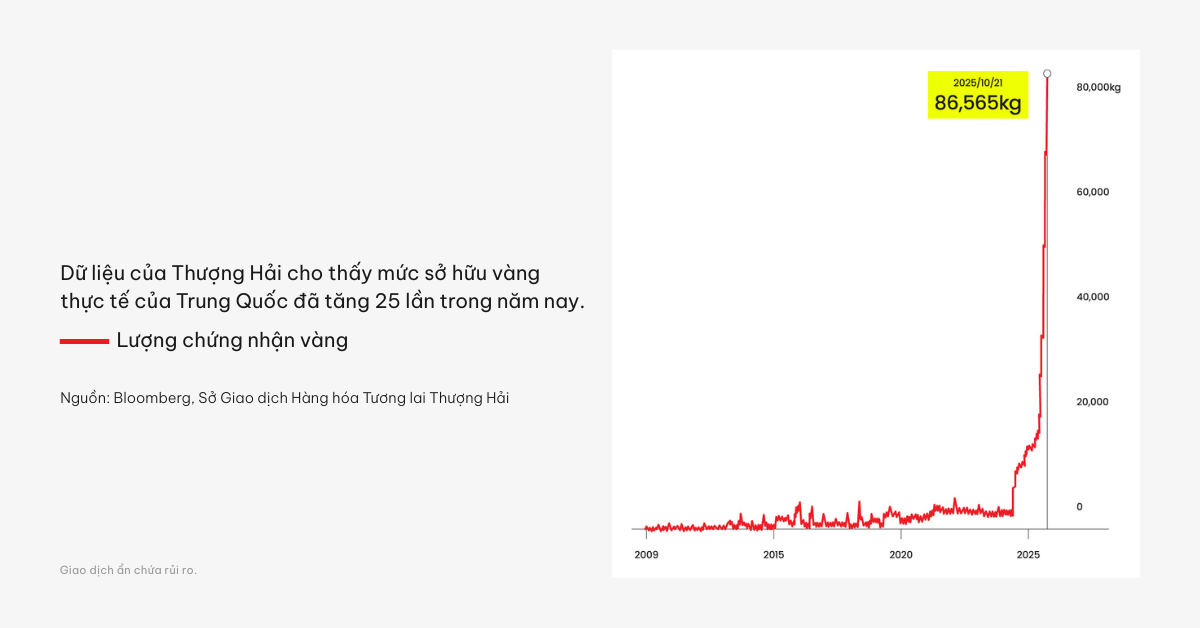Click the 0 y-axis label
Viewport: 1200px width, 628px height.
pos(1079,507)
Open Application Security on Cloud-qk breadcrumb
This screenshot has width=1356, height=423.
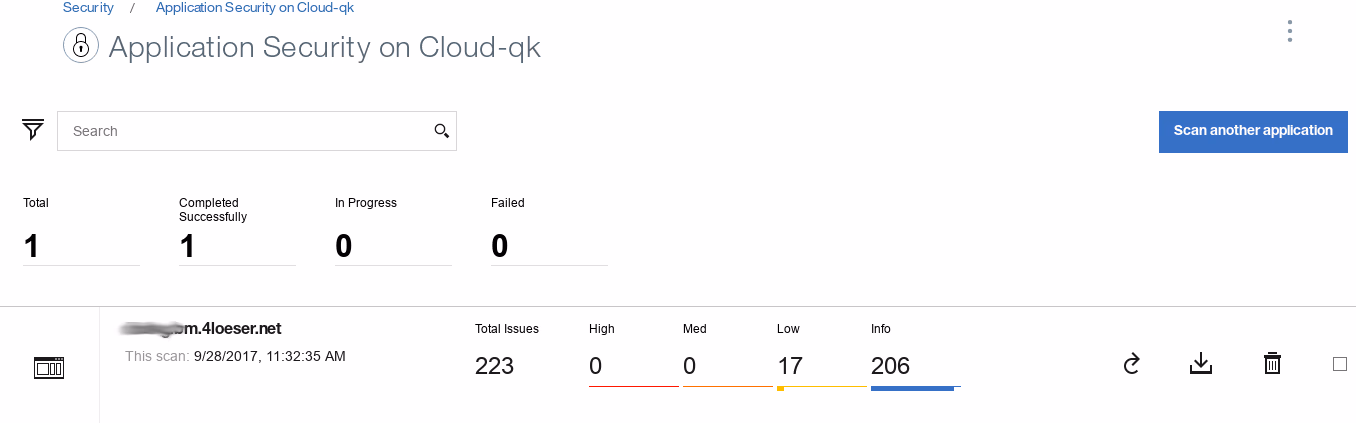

------------------------------------------------

List each line from the entries above that contains the word "height", copying every such line in full.

Viewport: 1200px width, 628px height.
This screenshot has width=1356, height=423.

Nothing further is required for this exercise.